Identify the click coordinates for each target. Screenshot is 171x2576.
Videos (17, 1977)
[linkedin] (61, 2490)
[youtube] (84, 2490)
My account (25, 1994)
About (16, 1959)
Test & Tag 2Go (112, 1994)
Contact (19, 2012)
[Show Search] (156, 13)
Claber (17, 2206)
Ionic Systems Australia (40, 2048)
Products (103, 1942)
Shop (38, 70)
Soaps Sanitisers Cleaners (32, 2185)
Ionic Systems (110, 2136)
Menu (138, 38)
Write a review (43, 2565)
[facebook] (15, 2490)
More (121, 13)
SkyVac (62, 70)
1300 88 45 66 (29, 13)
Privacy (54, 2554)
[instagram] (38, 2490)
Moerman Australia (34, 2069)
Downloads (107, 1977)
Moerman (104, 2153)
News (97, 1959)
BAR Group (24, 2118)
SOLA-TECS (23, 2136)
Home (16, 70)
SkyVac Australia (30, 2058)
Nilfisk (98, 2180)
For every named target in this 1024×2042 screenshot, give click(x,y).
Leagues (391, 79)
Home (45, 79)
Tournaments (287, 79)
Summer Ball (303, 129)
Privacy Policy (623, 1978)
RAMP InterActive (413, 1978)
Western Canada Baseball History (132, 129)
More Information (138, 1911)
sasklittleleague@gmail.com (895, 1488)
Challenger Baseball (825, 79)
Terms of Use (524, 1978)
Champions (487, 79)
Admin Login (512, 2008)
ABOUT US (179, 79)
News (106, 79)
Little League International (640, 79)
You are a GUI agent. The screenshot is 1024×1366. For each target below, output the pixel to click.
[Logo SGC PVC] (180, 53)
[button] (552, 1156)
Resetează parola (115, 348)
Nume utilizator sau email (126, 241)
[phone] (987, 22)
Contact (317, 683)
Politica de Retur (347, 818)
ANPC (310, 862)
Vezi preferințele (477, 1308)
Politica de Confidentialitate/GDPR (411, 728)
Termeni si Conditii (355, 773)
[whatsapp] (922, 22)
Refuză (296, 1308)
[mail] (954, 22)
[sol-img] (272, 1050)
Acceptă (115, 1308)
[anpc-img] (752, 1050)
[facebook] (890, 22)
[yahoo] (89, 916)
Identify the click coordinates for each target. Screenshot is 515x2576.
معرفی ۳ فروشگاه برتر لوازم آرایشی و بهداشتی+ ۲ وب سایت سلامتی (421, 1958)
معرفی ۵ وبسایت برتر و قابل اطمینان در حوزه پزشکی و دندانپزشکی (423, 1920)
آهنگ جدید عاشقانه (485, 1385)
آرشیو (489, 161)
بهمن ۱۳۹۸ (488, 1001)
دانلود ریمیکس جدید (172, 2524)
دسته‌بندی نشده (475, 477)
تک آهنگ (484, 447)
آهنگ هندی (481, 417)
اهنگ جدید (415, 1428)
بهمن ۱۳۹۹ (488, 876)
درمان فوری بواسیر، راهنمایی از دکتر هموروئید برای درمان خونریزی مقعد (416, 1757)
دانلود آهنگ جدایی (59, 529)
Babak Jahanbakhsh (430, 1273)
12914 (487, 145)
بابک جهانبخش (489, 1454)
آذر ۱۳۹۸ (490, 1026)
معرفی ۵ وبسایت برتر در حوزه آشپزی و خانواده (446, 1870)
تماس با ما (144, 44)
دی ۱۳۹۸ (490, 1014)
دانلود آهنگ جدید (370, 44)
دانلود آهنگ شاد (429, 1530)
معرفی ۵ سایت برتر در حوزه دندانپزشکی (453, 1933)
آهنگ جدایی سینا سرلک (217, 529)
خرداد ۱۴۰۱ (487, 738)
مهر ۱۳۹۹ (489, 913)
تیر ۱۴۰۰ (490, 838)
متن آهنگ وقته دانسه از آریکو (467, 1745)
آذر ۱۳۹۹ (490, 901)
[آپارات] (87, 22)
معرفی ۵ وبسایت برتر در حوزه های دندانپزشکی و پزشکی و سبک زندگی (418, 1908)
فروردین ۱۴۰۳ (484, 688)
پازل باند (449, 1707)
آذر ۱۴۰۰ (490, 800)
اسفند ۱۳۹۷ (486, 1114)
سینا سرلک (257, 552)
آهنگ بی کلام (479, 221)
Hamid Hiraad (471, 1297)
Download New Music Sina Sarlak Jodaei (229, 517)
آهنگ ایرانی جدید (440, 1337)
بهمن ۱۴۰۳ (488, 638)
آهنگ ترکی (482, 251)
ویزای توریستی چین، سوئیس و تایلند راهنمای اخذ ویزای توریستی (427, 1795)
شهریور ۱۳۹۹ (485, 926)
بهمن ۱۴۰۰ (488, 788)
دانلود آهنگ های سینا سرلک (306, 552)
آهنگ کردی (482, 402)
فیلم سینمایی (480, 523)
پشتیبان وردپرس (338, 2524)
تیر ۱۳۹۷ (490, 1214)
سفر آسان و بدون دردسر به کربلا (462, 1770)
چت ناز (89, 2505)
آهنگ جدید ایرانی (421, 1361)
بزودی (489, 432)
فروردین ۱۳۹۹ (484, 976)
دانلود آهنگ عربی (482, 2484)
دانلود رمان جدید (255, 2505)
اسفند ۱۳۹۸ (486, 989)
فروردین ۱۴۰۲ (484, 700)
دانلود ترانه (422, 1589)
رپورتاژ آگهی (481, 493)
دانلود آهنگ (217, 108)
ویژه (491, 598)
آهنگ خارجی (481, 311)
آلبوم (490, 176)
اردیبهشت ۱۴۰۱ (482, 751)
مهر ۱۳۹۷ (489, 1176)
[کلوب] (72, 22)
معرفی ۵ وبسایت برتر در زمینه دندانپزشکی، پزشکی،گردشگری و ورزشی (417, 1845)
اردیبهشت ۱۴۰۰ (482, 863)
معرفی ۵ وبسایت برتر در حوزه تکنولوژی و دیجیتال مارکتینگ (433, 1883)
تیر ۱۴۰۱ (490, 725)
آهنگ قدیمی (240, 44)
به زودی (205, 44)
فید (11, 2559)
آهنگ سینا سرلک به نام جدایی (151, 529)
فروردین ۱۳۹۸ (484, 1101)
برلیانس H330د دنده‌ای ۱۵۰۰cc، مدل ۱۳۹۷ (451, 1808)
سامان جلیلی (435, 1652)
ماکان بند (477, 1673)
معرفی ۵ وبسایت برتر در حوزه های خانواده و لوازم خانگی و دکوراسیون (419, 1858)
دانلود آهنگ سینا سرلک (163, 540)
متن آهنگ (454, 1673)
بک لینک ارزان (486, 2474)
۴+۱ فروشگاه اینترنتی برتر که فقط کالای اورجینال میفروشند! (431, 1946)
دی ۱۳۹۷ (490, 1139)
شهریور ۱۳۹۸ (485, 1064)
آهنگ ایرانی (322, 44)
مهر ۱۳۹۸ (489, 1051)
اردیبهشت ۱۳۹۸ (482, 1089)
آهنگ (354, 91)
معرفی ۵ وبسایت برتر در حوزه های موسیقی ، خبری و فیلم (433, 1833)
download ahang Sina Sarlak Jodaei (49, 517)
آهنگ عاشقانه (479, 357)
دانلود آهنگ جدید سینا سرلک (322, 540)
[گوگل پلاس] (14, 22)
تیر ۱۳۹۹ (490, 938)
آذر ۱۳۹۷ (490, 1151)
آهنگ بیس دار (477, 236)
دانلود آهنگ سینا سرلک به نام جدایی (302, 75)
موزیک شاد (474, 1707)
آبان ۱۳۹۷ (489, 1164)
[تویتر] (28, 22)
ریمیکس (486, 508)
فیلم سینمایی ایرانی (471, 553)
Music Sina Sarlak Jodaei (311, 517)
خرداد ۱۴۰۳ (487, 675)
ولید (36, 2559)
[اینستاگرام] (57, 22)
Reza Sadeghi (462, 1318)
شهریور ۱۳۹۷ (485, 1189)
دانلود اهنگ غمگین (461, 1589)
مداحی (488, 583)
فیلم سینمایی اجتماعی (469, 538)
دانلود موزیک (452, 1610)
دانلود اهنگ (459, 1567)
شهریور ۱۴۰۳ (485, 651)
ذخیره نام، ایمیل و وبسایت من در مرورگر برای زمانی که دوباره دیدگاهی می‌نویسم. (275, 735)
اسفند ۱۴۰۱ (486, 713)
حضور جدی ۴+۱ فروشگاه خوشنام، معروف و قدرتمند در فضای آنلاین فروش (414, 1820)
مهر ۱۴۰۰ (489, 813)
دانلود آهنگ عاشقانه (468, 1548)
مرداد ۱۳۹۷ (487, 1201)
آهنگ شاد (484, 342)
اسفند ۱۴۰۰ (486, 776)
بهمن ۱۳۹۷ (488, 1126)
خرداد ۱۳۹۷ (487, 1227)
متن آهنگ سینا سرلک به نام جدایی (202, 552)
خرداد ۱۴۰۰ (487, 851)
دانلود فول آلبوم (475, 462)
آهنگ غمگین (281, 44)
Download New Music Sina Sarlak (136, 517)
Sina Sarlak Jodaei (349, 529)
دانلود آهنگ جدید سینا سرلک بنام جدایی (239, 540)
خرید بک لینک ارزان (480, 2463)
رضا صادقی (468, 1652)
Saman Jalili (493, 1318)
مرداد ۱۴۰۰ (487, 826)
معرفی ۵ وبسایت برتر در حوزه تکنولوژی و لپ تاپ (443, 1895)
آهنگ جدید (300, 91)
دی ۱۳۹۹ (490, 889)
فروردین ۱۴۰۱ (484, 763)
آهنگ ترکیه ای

#### ASSIGNMENT
Repeat exactly the lines from the one containing "آهنگ شاد (484, 342)" to the end of the records.

#### RESPONSE TO THIS TASK
آهنگ شاد (484, 342)
اسفند ۱۴۰۰ (486, 776)
بهمن ۱۳۹۷ (488, 1126)
خرداد ۱۳۹۷ (487, 1227)
متن آهنگ سینا سرلک به نام جدایی (202, 552)
خرداد ۱۴۰۰ (487, 851)
دانلود فول آلبوم (475, 462)
آهنگ غمگین (281, 44)
Download New Music Sina Sarlak (136, 517)
Sina Sarlak Jodaei (349, 529)
دانلود آهنگ جدید سینا سرلک بنام جدایی (239, 540)
خرید بک لینک ارزان (480, 2463)
رضا صادقی (468, 1652)
Saman Jalili (493, 1318)
مرداد ۱۴۰۰ (487, 826)
معرفی ۵ وبسایت برتر در حوزه تکنولوژی و لپ تاپ (443, 1895)
آهنگ جدید (300, 91)
دی ۱۳۹۹ (490, 889)
فروردین ۱۴۰۱ (484, 763)
آهنگ ترکیه ای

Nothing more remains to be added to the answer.